Поиск-86: Приключения. Фантастика - Эрнст Бутин 4 стр.


— Что это вы все время «ордынцы» да «ордынцы»?! — возмутилась Люся, и синие глаза ее стали темными от гнева. — Неужели местных жителей нисколько не уважаете? — Она в раздражении шлепнула по столу книгой, которую все еще держала в руке.

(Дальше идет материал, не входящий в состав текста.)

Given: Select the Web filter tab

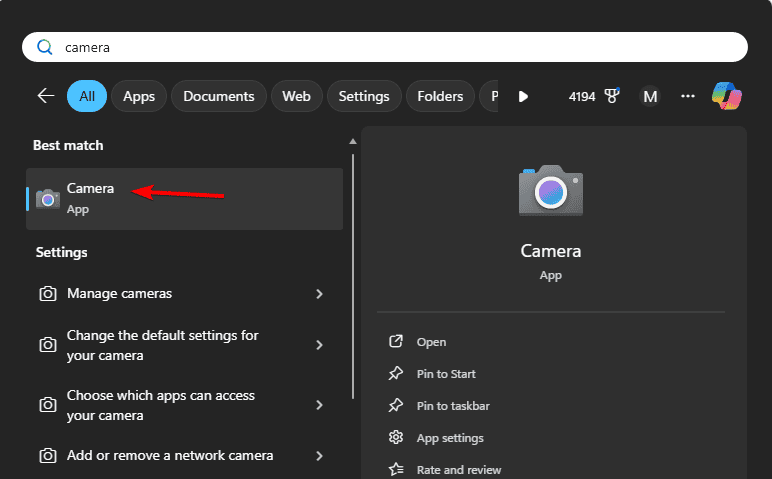Looking at the screenshot, I should 296,96.
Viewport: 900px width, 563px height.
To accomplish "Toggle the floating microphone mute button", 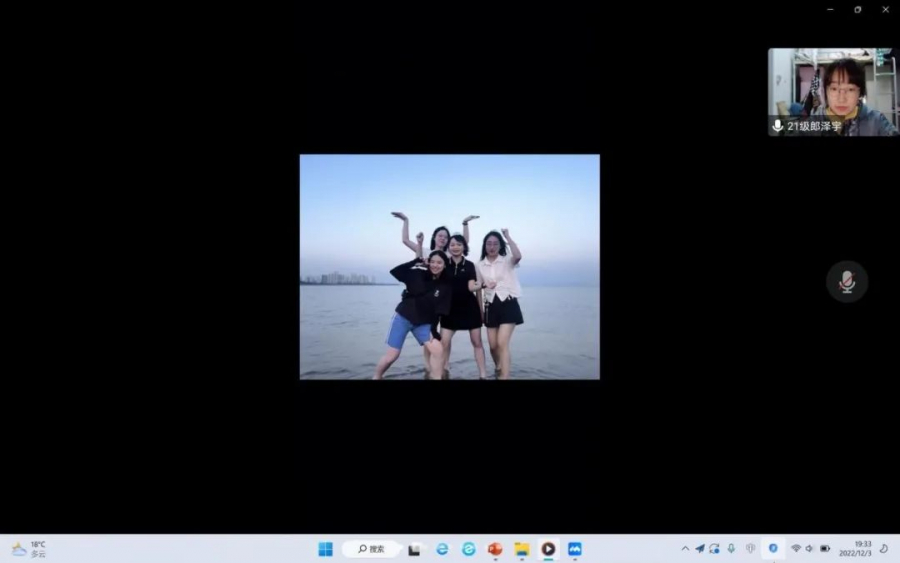I will coord(846,282).
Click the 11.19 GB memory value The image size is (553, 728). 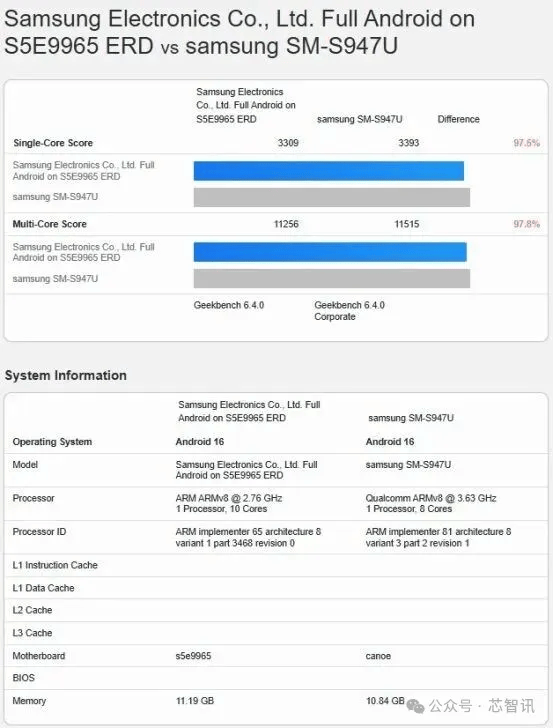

— Виноват, привык, — старик смутился. — Оченно уж историей края интересуюсь. — Потянулся к книге, мягко, но требовательно вытянул томик из пальцев девушки. Погладил переплет. — Семена Ульяновича Ремезова вот на ночь заместо священного писания читаю…

— Орда идет! — раздался снаружи вопль Егорушки.

Чоновцы сгрудились у окон. Поднялись и сидевшие за столом, глянули на улицу поверх голов бойцов.

Сквозь редкий сосняк у подножия горы пробирались, то уплотняясь в слитное пятно, то растягиваясь, ханты. Мелькали за желтыми стволами деревьев синие, зеленые, коричневые летние малицы и саки, серой массой шевелилось небольшое оленье стадо. Впереди торопливо вышагивал невысокий кривоногий старик в облезшем, клочковатом кумыше.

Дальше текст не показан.